Aunque pueden profundizar en el asunto gracias al reportaje que aparece este mes en el bimestral Gastro Aragón, su editor, el firmante, ya les adelanta que no cree en ellos. O al menos en los miríficos efectos de la simple ingesta de un alimento sea crudo –ostra−, levemente procesado –caviar−, elaborado –champagne− o cocinado, desde una sopa de marisco a una deliciosa tarta de chocolate. De hecho, platos exclusivos, poco extendidos y onerosos.

Obviamente determinadas características y composición de los alimentos pueden estimular al organismo e inducirlo hacia el ejercicio del amor. Los posee en abundancia el brócoli, pero no se antoja el ingrediente principal de una romántica cena; como, por razones opuestas, un buen plato de alubias con morro y oreja. De hecho ya existen compuestos químicos en forma de pastillas creados para estos menesteres, pero nadie en su sano juicio sostendría que la viagra o la yohimbina sean afrodisiacas.

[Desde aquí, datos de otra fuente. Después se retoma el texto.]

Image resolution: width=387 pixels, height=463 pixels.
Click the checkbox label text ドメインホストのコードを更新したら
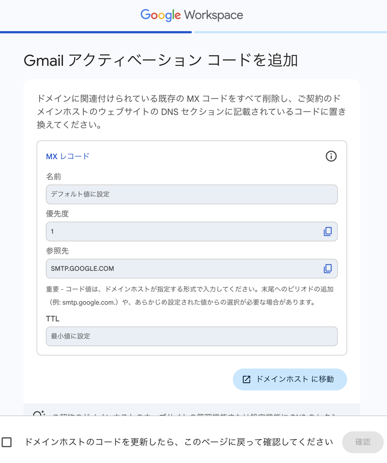pos(179,442)
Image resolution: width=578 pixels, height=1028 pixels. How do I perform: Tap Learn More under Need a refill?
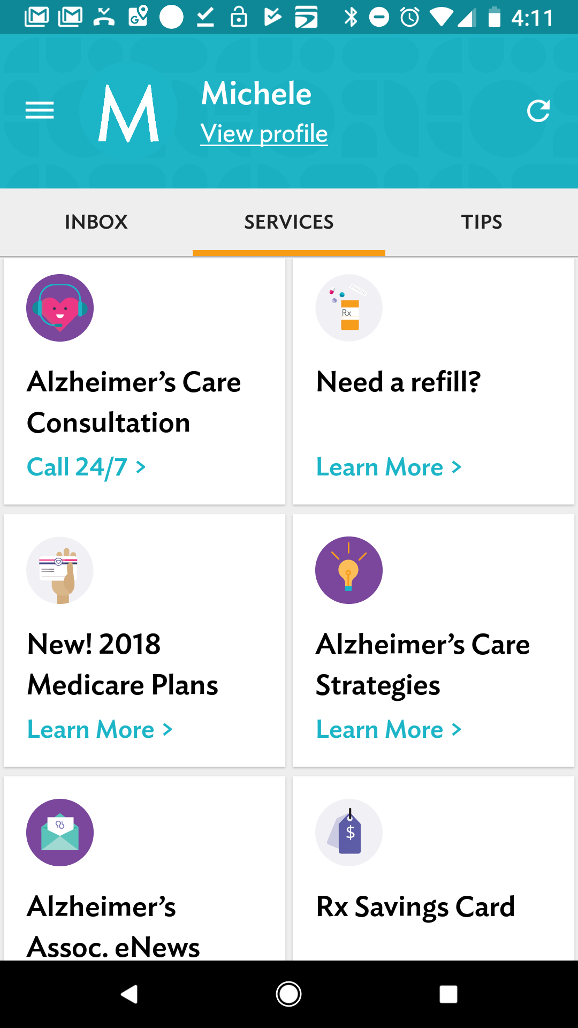[x=389, y=467]
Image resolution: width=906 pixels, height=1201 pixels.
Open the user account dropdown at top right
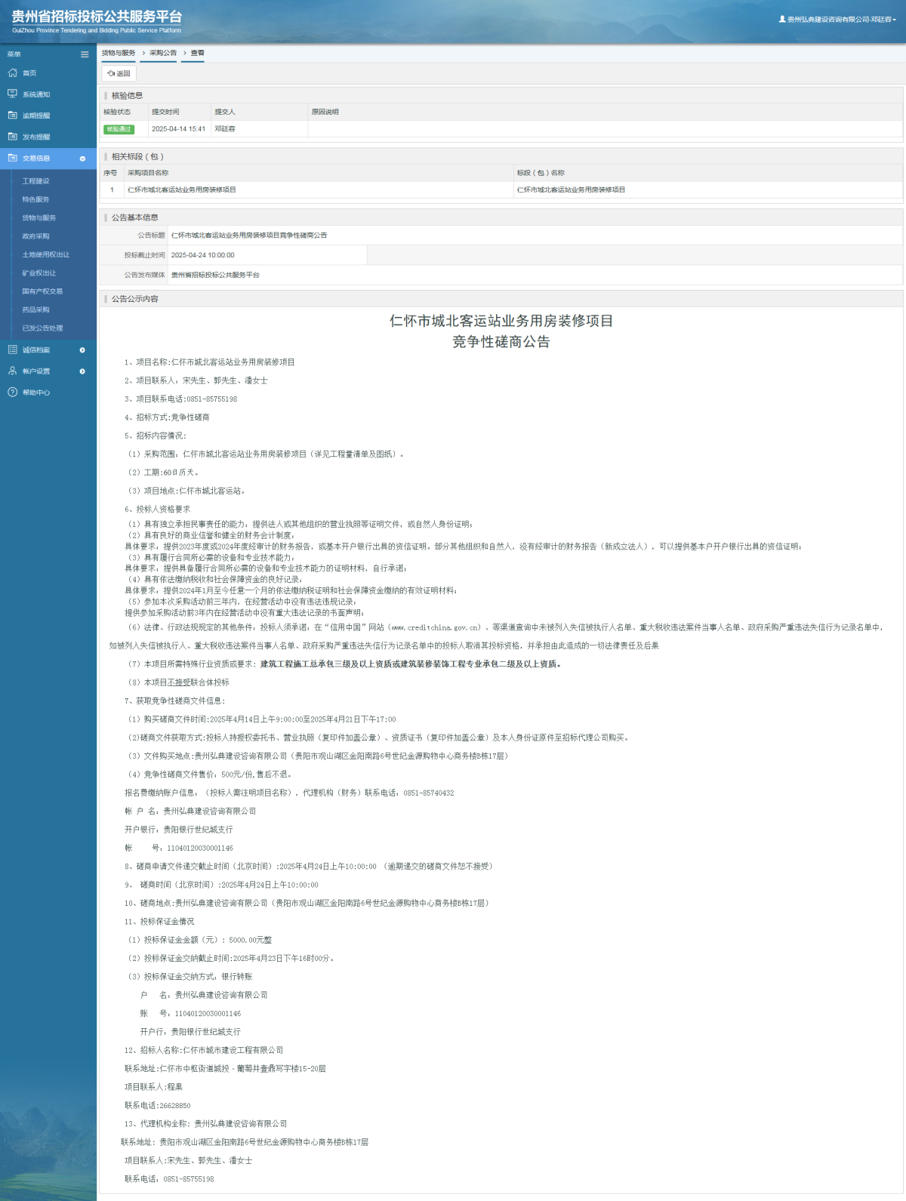pyautogui.click(x=838, y=20)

No. Una cena puede ser resultar afrodisíaca, como un alimento –por supuesto, el vino, con una prudente moderación− puede inducir a continuar con los placeres, también palatales, más allá de la mesa. Pero no es más que una parte de un conjunto mucho más amplio.

La compañía, el ambiente, la tranquilidad, el tiempo invertido hasta llegar a la mesa, las expectativas, lo excepcional y singular, la sorpresa, etc. son elementos tan importantes como la propia comida que, por supuesto, también determina y coadyuva. Si el acto de comer, en amplia compañía, puede –y debería siempre− resultar un placer, reducir el número hasta la cifra deseada puede prolongar ese gustito, bien que de manera diferente.

Quiérese decir, que bien trabajada, hasta la cajita con el arroz del chino o la pizza acercada por el repartidor, pueden resultar afrodísiacos. Aunque, eso sí, uno les recomendaría otras opciones menos cotidianas.